**Task details:**
A faithful, word-for-word transcription of all the data is what is needed.

**Data items:**
──────────

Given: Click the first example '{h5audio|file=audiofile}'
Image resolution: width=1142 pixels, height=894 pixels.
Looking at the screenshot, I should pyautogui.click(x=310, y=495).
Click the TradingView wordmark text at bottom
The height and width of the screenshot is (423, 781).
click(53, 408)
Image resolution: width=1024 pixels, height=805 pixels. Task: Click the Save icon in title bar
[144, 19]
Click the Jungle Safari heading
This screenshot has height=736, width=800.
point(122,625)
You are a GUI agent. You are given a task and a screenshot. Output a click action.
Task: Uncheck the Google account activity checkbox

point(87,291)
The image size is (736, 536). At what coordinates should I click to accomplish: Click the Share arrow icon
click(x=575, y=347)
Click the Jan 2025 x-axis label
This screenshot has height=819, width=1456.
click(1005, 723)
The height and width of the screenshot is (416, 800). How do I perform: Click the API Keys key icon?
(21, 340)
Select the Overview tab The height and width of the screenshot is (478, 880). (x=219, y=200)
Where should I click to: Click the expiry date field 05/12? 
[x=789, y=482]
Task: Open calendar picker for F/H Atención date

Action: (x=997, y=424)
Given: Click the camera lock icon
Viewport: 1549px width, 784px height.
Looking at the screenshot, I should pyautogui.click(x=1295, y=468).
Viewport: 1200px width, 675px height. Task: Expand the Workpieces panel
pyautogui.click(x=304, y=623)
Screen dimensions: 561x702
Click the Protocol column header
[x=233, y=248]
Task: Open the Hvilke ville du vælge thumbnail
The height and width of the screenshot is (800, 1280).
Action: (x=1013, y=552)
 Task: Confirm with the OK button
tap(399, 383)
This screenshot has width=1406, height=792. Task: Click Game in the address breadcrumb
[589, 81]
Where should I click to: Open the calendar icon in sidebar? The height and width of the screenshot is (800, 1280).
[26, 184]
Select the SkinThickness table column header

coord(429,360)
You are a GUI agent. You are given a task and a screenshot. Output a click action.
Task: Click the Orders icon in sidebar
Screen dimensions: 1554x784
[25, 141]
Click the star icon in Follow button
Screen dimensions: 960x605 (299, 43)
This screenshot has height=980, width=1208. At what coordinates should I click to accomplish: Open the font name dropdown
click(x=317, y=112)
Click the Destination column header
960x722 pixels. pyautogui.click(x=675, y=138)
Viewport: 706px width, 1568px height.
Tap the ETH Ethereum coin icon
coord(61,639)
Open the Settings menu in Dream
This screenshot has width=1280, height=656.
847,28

──────────

**Task result:**
Given: Click the first example '{h5audio|file=audiofile}'
Image resolution: width=1142 pixels, height=894 pixels.
Looking at the screenshot, I should pyautogui.click(x=310, y=495).
Click the TradingView wordmark text at bottom
The height and width of the screenshot is (423, 781).
click(53, 408)
Image resolution: width=1024 pixels, height=805 pixels. Task: Click the Save icon in title bar
[144, 19]
Click the Jungle Safari heading
This screenshot has height=736, width=800.
point(122,625)
You are a GUI agent. You are given a task and a screenshot. Output a click action.
Task: Uncheck the Google account activity checkbox

point(87,291)
The image size is (736, 536). At what coordinates should I click to accomplish: Click the Share arrow icon
click(x=575, y=347)
Click the Jan 2025 x-axis label
This screenshot has height=819, width=1456.
click(1005, 723)
The height and width of the screenshot is (416, 800). How do I perform: Click the API Keys key icon?
(21, 340)
Select the Overview tab The height and width of the screenshot is (478, 880). (x=219, y=200)
Where should I click to: Click the expiry date field 05/12? 
[x=789, y=482]
Task: Open calendar picker for F/H Atención date

Action: (x=997, y=424)
Given: Click the camera lock icon
Viewport: 1549px width, 784px height.
Looking at the screenshot, I should pyautogui.click(x=1295, y=468).
Viewport: 1200px width, 675px height. Task: Expand the Workpieces panel
pyautogui.click(x=304, y=623)
Screen dimensions: 561x702
Click the Protocol column header
[x=233, y=248]
Task: Open the Hvilke ville du vælge thumbnail
The height and width of the screenshot is (800, 1280).
Action: (x=1013, y=552)
 Task: Confirm with the OK button
tap(399, 383)
This screenshot has width=1406, height=792. Task: Click Game in the address breadcrumb
[589, 81]
Where should I click to: Open the calendar icon in sidebar? The height and width of the screenshot is (800, 1280).
[26, 184]
Select the SkinThickness table column header

coord(429,360)
You are a GUI agent. You are given a task and a screenshot. Output a click action.
Task: Click the Orders icon in sidebar
Screen dimensions: 1554x784
[25, 141]
Click the star icon in Follow button
Screen dimensions: 960x605 (299, 43)
This screenshot has height=980, width=1208. At what coordinates should I click to accomplish: Open the font name dropdown
click(x=317, y=112)
Click the Destination column header
960x722 pixels. pyautogui.click(x=675, y=138)
Viewport: 706px width, 1568px height.
Tap the ETH Ethereum coin icon
coord(61,639)
Open the Settings menu in Dream
This screenshot has width=1280, height=656.
847,28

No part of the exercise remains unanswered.